Andrew Stettner: There has been a lot of identity theft with unemployment benefits. Usually, the information hasn't been stolen from ID.me or the state itself. It's been stolen from another third-party source.
Typically, people that have that happen is, they might apply for unemployment benefits today and they say, "Wait a second. You already got your unemployment benefits because someone was impersonating you. And you'll have to..." Or they may get a tax return in the mail, tens of thousands, maybe hundreds of thousands of people got those in January this year.
That said, they got something in the mail that they received 20,000 unemployment benefits in 2020, "please include in your taxes." People never got any benefits. Someone else had impersonated them and changed their address and everything. So, that has been very common.
I think ID.me, too soon to know whether they'll be able to secure information. But in general, I haven't seen that be a complaint that's come against ID.me. So in short, I think people should feel safe in sharing that information as part of this application.
How to Solve Issue with Unemployment Compensation?
Mark (the reviewer): I'm extremely pleased to report and much to my surprise, after a video was posted, I actually get an email from ID.me. This was resolved 100%. Regrettably, it was resolved three months after it should have been resolved.
Your firm posted my video stating what the problem was, what it was that I needed, how dissatisfied I was with the problem that I had with ID.me. And as a result of that, their social media department did not like the bad press, if you will, that was out there. And they ultimately contacted me and got it resolved, literally, I think maybe it was a total of 40 minutes from start to finish.
Andrew Stettner: If the state is not going to pay your benefits, you are required to get a written notification that you've been denied benefits. In that written notification, which will typically come by US mail, there will be a piece of it where it explains your right to appeal. You will typically have 15 days or 30 days from the date on that notice to file an appeal. That appeal will give you a chance.
You'll be scheduled for it. It should be within 30 days, I would say it's averaging more around 90 days right now. You'll have a chance to have typically now a phone hearing with a referee. You do not have to have a lawyer. You can, of course, have one if you choose.
And you'll be able to present the evidence and say, hey, look, I was denied benefits because I didn't pass ID.me, but here I am. I'm living here. Here's my utility bill. My landlord was going to join the hearing. He's going to vouch for me and who I am. Here's my old boss. He's going to also vouch for me on the hearing. Because they'll be required to be notified about the hearing and say, yeah, no, Carolyn really worked for us. And then the referee can say, you know what? I'm ruling that you are monetarily eligible. You will get your benefits.

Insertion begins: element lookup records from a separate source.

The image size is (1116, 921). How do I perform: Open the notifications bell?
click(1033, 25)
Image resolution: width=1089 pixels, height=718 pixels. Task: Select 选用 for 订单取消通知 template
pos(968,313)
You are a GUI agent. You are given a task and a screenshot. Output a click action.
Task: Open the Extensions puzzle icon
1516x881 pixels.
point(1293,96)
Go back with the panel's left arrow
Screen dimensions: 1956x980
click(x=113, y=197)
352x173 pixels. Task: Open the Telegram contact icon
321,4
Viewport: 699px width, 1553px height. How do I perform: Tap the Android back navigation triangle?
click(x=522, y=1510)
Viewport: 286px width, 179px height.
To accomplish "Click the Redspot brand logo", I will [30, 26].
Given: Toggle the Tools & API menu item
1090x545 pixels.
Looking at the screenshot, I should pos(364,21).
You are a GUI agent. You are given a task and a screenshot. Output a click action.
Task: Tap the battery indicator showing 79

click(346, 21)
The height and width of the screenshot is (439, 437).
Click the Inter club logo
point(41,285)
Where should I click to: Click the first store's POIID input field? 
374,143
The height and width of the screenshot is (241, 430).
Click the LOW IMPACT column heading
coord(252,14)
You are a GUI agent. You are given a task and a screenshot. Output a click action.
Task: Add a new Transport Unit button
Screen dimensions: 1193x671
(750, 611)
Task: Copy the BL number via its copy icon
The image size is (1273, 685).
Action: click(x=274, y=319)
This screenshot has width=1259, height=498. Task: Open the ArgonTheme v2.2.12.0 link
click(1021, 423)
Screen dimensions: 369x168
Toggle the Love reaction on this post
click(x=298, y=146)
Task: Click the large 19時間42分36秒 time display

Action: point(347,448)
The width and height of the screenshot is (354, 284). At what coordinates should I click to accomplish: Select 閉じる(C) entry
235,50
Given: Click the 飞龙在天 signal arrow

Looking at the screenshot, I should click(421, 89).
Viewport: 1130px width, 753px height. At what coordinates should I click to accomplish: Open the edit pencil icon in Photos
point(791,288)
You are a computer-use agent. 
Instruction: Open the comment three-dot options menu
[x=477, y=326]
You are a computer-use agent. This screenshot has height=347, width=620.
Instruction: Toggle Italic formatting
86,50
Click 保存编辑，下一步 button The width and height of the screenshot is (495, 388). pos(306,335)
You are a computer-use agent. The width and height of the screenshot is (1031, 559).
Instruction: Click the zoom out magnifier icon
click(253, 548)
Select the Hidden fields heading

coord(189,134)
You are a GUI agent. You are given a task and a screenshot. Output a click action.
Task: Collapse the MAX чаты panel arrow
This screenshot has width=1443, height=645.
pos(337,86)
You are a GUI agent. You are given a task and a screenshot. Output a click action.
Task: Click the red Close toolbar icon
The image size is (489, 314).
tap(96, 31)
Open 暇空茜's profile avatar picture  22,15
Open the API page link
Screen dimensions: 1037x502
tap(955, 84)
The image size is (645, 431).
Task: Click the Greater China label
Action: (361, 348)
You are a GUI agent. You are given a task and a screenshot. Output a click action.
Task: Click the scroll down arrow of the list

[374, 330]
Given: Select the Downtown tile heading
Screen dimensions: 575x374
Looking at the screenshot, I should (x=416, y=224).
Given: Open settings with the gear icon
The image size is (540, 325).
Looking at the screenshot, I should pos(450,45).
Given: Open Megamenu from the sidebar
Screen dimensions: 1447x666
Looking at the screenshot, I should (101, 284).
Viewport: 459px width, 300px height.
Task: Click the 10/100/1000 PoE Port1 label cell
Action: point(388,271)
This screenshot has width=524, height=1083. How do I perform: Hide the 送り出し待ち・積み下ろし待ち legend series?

So the appeal, when you get that notice, even if it's overwhelming, you're not sure what you're going to say at that appeal, you don't have all your documents, it doesn't matter. Go ahead, fill out the form. If it's a paper form, it would be something you'd write in.
If it's an online form, you'll type it in. Type in your situation. Get that appeal in. Even if you don't feel like you understand everything going on or your complete case, get that in within that 15 to 30-day window.
If you are denied unemployment benefits because you can’t pass verification through ID.me, file an appeal within 15 to 30 days, and you’ll get a chance. Use the above tips shared by experts to resolve your problems with verification and claim unemployment compensation.